Cem'in arkamdan, "Buğçe!"diye bağırmasıyla adımlarımı daha da hızlandırdım. Şuan yüzünü bile görmek istemiyordum. Çok geçmeden bana yetişip kolumdan tuttu ve beni kendine çevirdi.

"Anlatmama izin ver."

"Neyi anlatacaksın Cem? Az önce o kızın yanında susuyordun. Şimdi neyi anlatacaksın? Tabii sevgilin şuan burada değil artık istediğin kadar yalan söyleyebilirsin değil mi!"

"O benim sevgilim falan değil!"

"Ama nedense onun bundan haberi yok."

"Buğçe öyle değil, bilmediğin şeyler var."

Kolumu silkip elinden kurtuldum. "Ona ayrıldığınızı söyledin mi Cem?"

Tekrar gelip ellerimi tuttu. Gözlerinde endişe vardı. "Hayır ama.."

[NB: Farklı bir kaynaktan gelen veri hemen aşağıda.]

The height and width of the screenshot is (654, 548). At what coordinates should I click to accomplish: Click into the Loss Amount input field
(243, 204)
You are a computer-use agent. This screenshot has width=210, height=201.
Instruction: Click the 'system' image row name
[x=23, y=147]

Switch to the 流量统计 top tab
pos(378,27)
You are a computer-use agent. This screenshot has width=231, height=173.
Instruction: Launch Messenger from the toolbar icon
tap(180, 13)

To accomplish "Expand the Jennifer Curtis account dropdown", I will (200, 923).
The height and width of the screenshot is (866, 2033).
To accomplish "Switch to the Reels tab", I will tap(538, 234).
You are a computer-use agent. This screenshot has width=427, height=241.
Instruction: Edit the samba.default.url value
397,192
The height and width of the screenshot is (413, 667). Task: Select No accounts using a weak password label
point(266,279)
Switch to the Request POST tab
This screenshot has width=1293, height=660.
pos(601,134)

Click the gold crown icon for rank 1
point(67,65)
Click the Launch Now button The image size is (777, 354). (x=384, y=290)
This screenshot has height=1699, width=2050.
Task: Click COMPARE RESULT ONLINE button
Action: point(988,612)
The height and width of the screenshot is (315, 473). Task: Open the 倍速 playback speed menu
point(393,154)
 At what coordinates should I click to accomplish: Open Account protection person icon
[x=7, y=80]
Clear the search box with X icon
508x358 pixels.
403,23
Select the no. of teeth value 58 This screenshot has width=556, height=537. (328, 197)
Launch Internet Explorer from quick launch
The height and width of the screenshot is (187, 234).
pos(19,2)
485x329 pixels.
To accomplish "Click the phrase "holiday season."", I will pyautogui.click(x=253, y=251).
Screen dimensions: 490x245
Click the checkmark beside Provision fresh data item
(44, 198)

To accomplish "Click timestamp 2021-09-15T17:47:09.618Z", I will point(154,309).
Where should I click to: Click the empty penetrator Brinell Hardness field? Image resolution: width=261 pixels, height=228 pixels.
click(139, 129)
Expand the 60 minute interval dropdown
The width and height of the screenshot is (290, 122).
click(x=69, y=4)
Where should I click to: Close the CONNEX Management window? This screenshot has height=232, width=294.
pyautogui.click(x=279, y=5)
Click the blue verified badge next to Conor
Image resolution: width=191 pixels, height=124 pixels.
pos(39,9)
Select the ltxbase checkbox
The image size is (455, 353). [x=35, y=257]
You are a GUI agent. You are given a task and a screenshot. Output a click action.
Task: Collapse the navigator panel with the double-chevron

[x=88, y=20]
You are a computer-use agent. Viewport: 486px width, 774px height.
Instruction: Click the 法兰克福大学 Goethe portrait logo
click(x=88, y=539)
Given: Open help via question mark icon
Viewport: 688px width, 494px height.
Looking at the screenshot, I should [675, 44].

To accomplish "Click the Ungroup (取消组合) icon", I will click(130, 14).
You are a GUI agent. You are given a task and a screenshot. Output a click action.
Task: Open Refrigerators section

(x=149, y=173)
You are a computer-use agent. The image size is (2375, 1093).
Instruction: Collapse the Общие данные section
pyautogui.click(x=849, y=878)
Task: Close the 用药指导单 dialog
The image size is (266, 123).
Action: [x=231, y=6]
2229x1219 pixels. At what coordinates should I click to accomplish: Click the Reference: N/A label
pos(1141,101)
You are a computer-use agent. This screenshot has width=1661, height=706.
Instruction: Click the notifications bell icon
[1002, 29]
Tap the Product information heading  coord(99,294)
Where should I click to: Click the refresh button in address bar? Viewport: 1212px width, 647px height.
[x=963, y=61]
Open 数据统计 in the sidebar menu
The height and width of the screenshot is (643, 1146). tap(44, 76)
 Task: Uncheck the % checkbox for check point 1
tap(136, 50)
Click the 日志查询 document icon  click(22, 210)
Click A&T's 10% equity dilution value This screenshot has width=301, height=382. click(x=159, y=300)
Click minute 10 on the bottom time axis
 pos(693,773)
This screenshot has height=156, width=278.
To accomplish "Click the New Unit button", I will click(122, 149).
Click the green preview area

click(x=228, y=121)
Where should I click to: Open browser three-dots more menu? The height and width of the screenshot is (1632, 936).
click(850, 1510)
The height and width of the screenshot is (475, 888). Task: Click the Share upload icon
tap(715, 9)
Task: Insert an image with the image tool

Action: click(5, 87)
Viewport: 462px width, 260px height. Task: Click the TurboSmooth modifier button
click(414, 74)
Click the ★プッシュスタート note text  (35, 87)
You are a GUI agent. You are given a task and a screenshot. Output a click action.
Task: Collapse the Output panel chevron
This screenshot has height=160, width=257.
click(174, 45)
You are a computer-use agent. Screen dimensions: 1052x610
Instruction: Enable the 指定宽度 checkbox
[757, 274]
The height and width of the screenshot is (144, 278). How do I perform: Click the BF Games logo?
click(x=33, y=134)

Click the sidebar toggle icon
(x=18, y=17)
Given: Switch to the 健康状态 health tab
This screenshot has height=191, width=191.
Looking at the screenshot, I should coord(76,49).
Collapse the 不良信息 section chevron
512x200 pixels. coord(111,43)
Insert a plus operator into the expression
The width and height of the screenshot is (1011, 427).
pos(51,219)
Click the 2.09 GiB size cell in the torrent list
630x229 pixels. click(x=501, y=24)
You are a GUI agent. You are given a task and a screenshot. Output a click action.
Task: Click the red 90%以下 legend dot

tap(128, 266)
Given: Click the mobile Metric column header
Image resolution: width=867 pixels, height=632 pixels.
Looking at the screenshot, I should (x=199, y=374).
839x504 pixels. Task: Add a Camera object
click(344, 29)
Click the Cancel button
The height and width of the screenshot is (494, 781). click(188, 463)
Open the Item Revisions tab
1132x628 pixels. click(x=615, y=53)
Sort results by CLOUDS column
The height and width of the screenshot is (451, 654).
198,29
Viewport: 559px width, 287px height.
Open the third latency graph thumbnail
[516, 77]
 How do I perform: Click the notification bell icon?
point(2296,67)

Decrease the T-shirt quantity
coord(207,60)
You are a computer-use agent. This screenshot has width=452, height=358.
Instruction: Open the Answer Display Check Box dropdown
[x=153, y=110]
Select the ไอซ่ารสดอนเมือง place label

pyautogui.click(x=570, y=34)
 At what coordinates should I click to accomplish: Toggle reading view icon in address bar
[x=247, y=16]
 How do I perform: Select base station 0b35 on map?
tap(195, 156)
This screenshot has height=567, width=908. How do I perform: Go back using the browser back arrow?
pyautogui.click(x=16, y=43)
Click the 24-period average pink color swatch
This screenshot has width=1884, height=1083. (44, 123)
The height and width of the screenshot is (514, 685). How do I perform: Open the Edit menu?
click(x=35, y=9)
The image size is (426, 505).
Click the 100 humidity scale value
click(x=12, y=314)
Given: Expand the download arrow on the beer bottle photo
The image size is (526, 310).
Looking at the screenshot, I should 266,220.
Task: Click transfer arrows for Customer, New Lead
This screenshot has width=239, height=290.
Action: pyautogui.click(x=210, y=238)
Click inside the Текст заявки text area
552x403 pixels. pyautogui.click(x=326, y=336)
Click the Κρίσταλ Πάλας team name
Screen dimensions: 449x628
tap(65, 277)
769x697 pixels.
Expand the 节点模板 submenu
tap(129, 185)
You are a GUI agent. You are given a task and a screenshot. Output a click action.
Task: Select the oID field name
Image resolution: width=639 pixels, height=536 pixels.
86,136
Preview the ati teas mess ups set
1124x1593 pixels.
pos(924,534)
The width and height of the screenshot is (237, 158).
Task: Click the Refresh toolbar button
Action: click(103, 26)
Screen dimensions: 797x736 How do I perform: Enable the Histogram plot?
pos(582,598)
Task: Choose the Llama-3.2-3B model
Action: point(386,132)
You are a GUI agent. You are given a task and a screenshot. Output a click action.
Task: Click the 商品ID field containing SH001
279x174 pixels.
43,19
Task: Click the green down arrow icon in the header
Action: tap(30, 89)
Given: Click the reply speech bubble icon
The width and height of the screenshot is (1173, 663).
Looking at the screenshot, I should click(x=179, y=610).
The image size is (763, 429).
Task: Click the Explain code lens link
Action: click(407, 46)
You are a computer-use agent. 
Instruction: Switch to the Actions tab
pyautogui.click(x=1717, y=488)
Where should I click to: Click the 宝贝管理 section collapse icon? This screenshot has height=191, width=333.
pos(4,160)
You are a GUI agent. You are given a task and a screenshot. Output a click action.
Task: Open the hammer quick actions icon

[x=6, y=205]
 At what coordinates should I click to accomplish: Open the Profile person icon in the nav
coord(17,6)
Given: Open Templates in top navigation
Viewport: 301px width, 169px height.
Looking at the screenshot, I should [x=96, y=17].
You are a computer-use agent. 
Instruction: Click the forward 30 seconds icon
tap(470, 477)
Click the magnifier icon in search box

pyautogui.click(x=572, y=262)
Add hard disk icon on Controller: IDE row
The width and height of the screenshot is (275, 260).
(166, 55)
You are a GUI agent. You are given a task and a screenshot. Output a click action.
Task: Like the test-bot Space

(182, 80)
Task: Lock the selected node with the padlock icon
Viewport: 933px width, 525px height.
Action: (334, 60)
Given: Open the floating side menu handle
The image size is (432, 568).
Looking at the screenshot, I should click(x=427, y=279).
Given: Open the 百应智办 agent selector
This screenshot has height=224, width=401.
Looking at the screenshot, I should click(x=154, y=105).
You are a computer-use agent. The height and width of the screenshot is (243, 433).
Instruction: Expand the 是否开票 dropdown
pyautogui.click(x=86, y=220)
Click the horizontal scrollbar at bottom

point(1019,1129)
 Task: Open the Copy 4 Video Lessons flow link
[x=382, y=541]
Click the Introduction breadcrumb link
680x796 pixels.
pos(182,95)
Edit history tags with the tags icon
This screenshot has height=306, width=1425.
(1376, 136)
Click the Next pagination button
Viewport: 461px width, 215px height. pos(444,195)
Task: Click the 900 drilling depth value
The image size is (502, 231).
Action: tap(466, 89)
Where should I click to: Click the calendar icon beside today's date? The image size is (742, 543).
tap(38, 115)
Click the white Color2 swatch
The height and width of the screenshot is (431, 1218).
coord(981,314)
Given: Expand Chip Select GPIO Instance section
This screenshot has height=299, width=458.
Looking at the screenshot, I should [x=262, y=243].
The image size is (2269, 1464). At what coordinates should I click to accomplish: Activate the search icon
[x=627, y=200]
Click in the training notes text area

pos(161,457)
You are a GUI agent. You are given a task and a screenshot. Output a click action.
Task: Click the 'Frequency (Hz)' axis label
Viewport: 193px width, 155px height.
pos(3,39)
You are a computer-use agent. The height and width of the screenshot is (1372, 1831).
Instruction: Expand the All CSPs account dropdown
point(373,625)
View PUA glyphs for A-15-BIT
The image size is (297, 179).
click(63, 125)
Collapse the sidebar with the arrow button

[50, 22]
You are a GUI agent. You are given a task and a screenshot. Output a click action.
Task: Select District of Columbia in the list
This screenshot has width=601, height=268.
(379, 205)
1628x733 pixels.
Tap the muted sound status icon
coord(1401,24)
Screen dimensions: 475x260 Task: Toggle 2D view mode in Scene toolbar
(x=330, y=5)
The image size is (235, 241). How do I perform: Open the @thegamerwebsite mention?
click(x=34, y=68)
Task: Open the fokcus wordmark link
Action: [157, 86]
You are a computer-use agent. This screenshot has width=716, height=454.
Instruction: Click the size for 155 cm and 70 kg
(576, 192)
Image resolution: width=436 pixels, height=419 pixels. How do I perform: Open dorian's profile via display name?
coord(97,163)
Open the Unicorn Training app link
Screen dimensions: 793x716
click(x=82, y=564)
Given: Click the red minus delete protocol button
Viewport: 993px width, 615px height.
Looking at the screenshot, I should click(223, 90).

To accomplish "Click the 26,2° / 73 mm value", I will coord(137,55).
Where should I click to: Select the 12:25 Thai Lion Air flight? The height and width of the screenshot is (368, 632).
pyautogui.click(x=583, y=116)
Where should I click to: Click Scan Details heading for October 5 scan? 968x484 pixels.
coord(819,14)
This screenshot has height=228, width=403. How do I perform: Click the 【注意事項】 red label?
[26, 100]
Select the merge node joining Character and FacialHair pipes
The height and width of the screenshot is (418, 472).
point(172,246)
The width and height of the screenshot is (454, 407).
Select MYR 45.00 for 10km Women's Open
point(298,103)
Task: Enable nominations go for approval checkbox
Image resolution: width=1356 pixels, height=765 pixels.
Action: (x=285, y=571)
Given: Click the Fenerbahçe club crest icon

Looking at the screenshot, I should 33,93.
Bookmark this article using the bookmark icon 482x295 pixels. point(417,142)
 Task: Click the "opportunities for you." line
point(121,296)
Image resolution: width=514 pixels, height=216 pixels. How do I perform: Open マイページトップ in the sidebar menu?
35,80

Sinirle gülüp, "Hayır mı? Cem biz o kadar zamandır sevgiliyiz ve sen kızdan ayrılmamışsın. Nasıl olsa kendi kendine anlar diye mi düşündün? Bana anlatacağın hiçbir şey yok, boşuna yorma kendini!"dedim.

"Buğçe beni dinlemek zorundasın, gel hadi bir yerde oturup konuşalım."

Ellerimi ellerinden kurtarıp, "Seni dinlemek zorunda falan değilim! Hatta senin yüzünü görmek zorunda da değilim. Sevgilinin yanına git Cem!"dedim geri geri adım atarken. Cem'in gözlerine yerleşen acıyı görebiliyordum ama benim kadar acı çekiyor olamazdı. "Senin gibi birinin benim hayatımda yeri yok."diye bağırıp arkamı döndüm ve koşmaya başladım.

Eve gitmek yerine sahile gittim. Bu halde eve gitmek istemiyordum. Sahile geldiğimde boş bir banka doğru ilerleyip oturdum. Gözlerimden akan yaşları bir türlü durduramıyordum. Ben sildikçe yenileri akmaya devam ediyordu.